Hi all,
Just got through this video, which was incredibly helpful in establishing a procedure for using DT/NODA/CST:
I am currently working on something for which I hope to model approximately 20 seconds of simulation time, possibly more. The video has the following process:
1. Get the time step without any mass scaling
2. Use DT/NODA/CST with a Tsca of 0.9 and a time step of 1.2*Original Time step
3. Ensure mass error DM/M < 0.02
4. Keep going up by 1.2x until you see DM/M approach 0.02 (For safety, use 0.016)

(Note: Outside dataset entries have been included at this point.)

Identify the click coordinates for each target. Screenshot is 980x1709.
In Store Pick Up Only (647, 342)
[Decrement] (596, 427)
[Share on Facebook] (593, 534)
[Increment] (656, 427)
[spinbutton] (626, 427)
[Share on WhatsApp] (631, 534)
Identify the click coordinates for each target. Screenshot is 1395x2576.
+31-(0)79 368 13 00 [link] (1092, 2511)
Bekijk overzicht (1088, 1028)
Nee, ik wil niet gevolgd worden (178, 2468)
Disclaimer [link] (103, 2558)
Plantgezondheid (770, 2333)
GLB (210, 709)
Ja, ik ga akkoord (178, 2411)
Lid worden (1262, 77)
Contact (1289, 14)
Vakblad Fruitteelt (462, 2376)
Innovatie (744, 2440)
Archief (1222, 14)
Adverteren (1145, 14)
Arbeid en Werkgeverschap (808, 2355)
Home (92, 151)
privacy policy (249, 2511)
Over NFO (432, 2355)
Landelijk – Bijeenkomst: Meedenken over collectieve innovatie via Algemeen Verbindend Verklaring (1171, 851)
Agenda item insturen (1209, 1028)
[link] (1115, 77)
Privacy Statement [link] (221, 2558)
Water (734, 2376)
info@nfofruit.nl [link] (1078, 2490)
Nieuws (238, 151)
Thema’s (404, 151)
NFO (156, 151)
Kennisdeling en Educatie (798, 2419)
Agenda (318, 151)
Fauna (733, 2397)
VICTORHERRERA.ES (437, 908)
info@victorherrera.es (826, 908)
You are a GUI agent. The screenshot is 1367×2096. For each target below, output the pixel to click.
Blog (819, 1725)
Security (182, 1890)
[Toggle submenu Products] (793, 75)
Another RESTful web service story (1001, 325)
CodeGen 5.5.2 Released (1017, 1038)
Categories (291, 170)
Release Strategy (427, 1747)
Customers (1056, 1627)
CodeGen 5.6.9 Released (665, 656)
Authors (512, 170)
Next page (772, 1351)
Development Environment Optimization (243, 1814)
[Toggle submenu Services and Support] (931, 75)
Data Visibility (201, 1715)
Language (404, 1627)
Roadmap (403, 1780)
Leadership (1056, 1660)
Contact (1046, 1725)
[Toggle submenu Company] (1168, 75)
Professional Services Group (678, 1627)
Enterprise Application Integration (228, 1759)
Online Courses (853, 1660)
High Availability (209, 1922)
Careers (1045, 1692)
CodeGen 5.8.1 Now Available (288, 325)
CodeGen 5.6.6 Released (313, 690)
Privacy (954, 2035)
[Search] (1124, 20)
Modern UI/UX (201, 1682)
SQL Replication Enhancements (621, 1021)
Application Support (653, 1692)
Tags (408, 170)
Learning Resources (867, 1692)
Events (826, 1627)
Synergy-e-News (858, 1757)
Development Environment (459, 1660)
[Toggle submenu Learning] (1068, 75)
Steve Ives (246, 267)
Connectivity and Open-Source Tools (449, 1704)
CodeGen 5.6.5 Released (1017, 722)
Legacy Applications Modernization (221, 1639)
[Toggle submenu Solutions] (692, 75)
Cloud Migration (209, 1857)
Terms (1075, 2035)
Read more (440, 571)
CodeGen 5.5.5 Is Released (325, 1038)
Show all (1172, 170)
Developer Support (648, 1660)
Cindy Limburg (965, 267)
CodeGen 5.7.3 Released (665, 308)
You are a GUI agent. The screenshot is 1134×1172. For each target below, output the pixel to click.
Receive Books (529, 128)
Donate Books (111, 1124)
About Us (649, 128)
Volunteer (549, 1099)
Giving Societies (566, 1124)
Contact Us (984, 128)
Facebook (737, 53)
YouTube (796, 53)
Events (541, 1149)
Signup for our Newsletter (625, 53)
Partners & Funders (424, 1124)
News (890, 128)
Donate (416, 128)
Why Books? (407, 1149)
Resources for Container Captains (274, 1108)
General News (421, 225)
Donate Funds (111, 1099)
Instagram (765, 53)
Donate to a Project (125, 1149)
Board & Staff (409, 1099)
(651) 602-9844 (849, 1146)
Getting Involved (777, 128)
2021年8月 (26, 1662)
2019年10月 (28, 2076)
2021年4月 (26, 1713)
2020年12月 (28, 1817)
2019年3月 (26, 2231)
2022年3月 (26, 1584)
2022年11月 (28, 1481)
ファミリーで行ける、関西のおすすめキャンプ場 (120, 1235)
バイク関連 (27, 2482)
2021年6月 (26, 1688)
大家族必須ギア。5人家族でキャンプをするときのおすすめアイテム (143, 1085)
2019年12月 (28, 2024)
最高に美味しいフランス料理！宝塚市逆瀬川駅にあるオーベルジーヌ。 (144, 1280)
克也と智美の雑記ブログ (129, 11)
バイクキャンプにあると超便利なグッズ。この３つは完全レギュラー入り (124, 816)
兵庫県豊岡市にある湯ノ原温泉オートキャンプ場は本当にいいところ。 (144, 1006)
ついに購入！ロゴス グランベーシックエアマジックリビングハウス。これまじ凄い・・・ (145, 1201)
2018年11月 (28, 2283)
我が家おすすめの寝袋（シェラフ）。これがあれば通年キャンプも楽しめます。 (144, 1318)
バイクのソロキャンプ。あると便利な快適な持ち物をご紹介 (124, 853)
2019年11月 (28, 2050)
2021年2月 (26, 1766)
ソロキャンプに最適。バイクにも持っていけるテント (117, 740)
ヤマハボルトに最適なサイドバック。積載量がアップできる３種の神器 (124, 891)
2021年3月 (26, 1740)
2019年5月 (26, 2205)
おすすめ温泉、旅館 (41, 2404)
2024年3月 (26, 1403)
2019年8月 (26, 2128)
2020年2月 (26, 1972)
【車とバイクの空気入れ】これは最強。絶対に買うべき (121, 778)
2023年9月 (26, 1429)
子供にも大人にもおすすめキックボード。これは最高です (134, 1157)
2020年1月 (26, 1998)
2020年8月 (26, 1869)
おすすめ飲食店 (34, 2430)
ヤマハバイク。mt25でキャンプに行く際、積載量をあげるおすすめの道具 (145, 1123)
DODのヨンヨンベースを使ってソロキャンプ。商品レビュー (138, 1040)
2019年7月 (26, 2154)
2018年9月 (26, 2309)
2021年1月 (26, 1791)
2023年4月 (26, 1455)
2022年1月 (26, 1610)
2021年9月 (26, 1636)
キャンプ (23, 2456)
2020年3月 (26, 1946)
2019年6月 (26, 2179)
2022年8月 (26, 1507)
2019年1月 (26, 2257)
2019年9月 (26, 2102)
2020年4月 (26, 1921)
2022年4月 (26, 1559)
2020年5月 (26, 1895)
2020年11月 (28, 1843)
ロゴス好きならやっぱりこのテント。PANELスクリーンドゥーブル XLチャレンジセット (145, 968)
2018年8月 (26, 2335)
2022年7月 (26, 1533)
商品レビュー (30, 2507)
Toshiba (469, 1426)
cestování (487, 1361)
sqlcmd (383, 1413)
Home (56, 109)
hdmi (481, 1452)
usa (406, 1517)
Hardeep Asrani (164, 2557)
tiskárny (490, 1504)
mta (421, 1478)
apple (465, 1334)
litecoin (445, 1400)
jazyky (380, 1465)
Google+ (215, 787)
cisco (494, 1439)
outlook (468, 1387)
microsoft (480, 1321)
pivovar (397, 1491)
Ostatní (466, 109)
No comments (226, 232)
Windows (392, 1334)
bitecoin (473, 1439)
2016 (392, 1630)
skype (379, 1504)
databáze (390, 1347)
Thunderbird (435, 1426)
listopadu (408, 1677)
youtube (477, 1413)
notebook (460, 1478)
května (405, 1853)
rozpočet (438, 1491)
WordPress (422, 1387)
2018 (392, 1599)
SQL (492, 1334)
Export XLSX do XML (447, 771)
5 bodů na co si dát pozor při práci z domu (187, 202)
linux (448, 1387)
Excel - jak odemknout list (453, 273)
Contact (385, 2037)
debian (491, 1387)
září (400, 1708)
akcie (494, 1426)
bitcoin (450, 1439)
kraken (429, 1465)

My question is: You use the 0.016 value because mass error tends to increase over the simulation, and you don't know by how much. I've noticed most explicit analysis simulations run about 0.05 seconds, though maybe a bit longer for crash analysis. In anyone's experience, have they run a simulation that is something like 20 seconds and experienced a mass error increase much higher than 0.004 from start to finish? My simulations take hours to run, and I prefer not to wait to see how much error I end up with.
Tl;dr: Doe s simulation length affect how much room for error you should allow? Essentially, does mass error increase over the simulation linearly?
EDIT: I was also wondering - in the attached files I'm running a simulation with an appropriately selected AMS, and it doesn't seem to be affecting the time step or simulation speed in any meaningful way... I even purposely tried to put in a ridiculously large imposed time step of 200 seconds and even 0 seconds to try to break it, and it didn't change a thing. Can anyone help me with this?